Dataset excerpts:

■ ■ ■ ■

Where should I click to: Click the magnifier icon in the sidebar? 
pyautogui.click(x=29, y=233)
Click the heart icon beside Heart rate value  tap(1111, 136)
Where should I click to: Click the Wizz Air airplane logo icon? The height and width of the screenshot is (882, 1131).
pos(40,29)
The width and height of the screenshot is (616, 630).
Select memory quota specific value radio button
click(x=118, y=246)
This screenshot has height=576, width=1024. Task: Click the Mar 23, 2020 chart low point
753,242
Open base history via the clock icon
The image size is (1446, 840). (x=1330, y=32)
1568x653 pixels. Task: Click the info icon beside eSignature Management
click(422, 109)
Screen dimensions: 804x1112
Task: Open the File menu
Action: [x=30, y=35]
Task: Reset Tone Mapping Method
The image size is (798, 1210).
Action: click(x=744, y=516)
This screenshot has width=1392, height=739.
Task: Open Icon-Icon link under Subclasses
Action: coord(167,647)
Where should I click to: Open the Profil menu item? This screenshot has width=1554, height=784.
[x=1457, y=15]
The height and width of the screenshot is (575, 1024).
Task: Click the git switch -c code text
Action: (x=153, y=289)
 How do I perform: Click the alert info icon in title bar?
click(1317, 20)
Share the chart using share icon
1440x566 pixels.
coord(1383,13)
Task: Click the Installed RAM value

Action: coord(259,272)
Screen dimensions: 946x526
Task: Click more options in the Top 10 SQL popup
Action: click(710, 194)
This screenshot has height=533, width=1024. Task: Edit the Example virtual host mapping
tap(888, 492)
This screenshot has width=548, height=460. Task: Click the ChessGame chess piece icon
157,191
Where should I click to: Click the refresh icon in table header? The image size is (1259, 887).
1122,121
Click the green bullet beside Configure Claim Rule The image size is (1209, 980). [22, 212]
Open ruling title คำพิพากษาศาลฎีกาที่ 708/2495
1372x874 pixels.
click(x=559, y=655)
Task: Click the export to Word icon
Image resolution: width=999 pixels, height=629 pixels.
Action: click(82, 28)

■ ■ ■ ■

EXERCISE DESCRIPTION:
With the records above in view, retype each one exactly.

WRITTEN RESPONSE:
Where should I click to: Click the magnifier icon in the sidebar? 
pyautogui.click(x=29, y=233)
Click the heart icon beside Heart rate value  tap(1111, 136)
Where should I click to: Click the Wizz Air airplane logo icon? The height and width of the screenshot is (882, 1131).
pos(40,29)
The width and height of the screenshot is (616, 630).
Select memory quota specific value radio button
click(x=118, y=246)
This screenshot has height=576, width=1024. Task: Click the Mar 23, 2020 chart low point
753,242
Open base history via the clock icon
The image size is (1446, 840). (x=1330, y=32)
1568x653 pixels. Task: Click the info icon beside eSignature Management
click(422, 109)
Screen dimensions: 804x1112
Task: Open the File menu
Action: [x=30, y=35]
Task: Reset Tone Mapping Method
The image size is (798, 1210).
Action: click(x=744, y=516)
This screenshot has width=1392, height=739.
Task: Open Icon-Icon link under Subclasses
Action: coord(167,647)
Where should I click to: Open the Profil menu item? This screenshot has width=1554, height=784.
[x=1457, y=15]
The height and width of the screenshot is (575, 1024).
Task: Click the git switch -c code text
Action: (x=153, y=289)
 How do I perform: Click the alert info icon in title bar?
click(1317, 20)
Share the chart using share icon
1440x566 pixels.
coord(1383,13)
Task: Click the Installed RAM value

Action: coord(259,272)
Screen dimensions: 946x526
Task: Click more options in the Top 10 SQL popup
Action: click(710, 194)
This screenshot has height=533, width=1024. Task: Edit the Example virtual host mapping
tap(888, 492)
This screenshot has width=548, height=460. Task: Click the ChessGame chess piece icon
157,191
Where should I click to: Click the refresh icon in table header? The image size is (1259, 887).
1122,121
Click the green bullet beside Configure Claim Rule The image size is (1209, 980). [22, 212]
Open ruling title คำพิพากษาศาลฎีกาที่ 708/2495
1372x874 pixels.
click(x=559, y=655)
Task: Click the export to Word icon
Image resolution: width=999 pixels, height=629 pixels.
Action: click(82, 28)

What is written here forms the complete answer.